Doctor of Philosophy

Department

Political Science

First Advisor

Shale Horowitz

Committee Members

Natasha Borges Sugiyama, Dave Armstrong, Steven Redd

Keywords

Comparative Politics, Feminist Studies, Human Rights, International Relations, Rape, War

Abstract

Broadly, this dissertation asks, why rape? In address, this research posits a leadership preference-based strategic theory of rape during war; marking the first large-N, quantitative exploration of leadership preferences on the use of rape in civil war. Using an original dataset, preferences of armed group leaders are evaluated against the level of rape across all civil conflicts between 1980 - 2009. The results highlight three critical findings. First, evidence suggests that rape is distinctive from other human rights violations and is permitted or controlled differently than are more common forms of extra-combat violence (i.e., torture, extra-judicial killings, disappearances). This work argues that the symbolic meaning of rape, given its gendered nature and uniquely devastating outcomes, makes it a particularly attractive tool of war under some conditions.
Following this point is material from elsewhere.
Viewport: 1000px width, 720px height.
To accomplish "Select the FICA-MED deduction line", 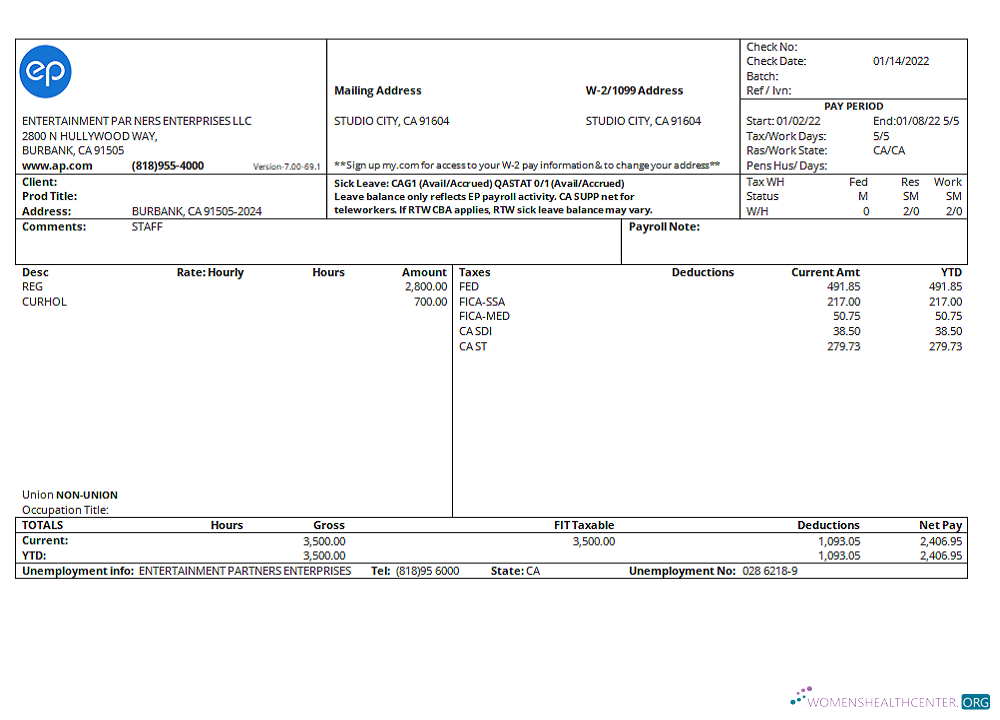I will 481,316.
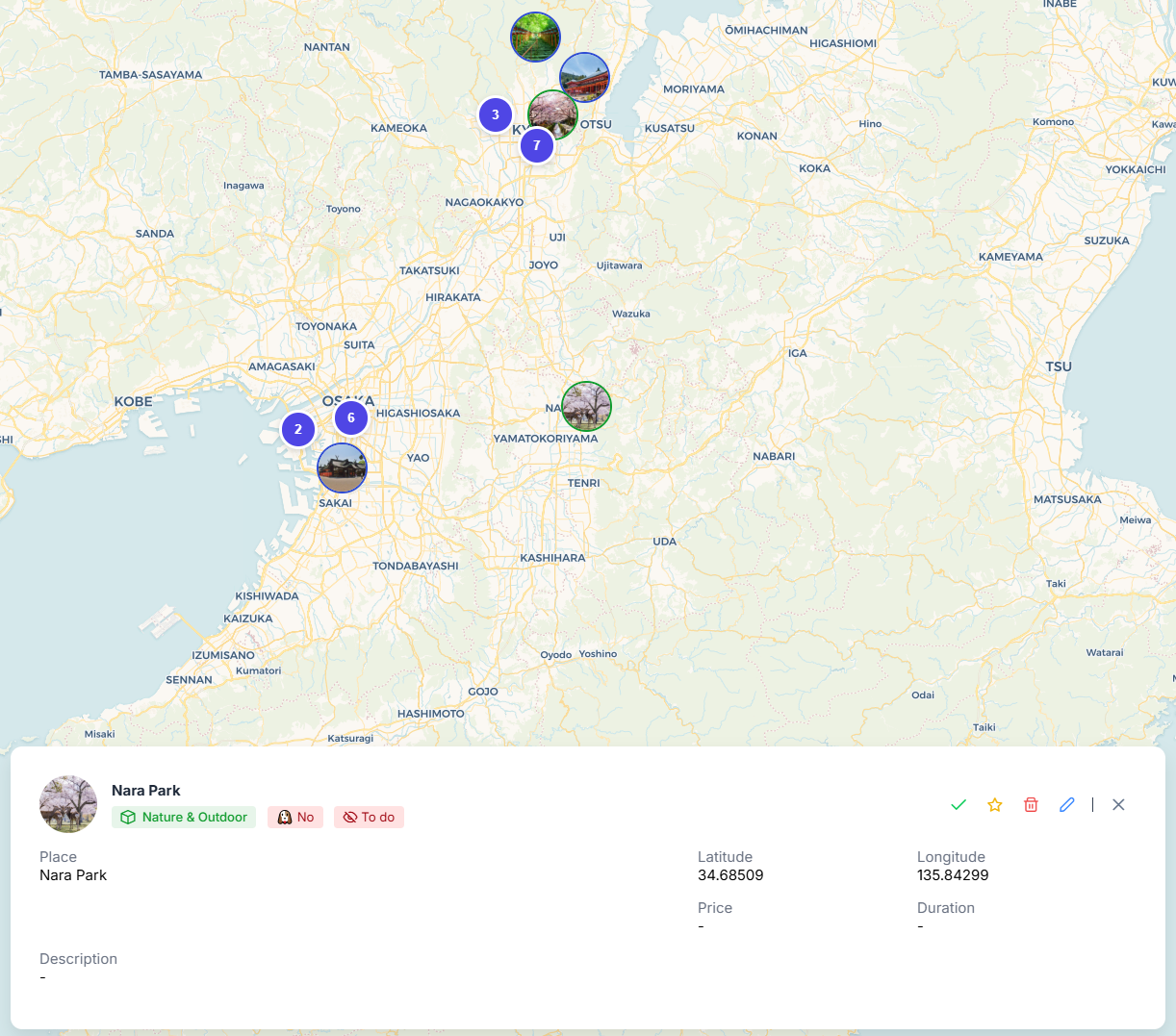The image size is (1176, 1036).
Task: Delete Nara Park using the trash icon
Action: [1031, 805]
Second, statistical tests reveal that different factors predict state-perpetrated rape than predict rebel-perpetrated rape; with the strongest predictive power across rebel groups in ethnic war. Finally, results illustrate that the predictive power of the models is conditioned by the type of war. That is, provided the characteristics of ethnic war, models perform better in predicting rape in ethnic war than in non-ethnic war.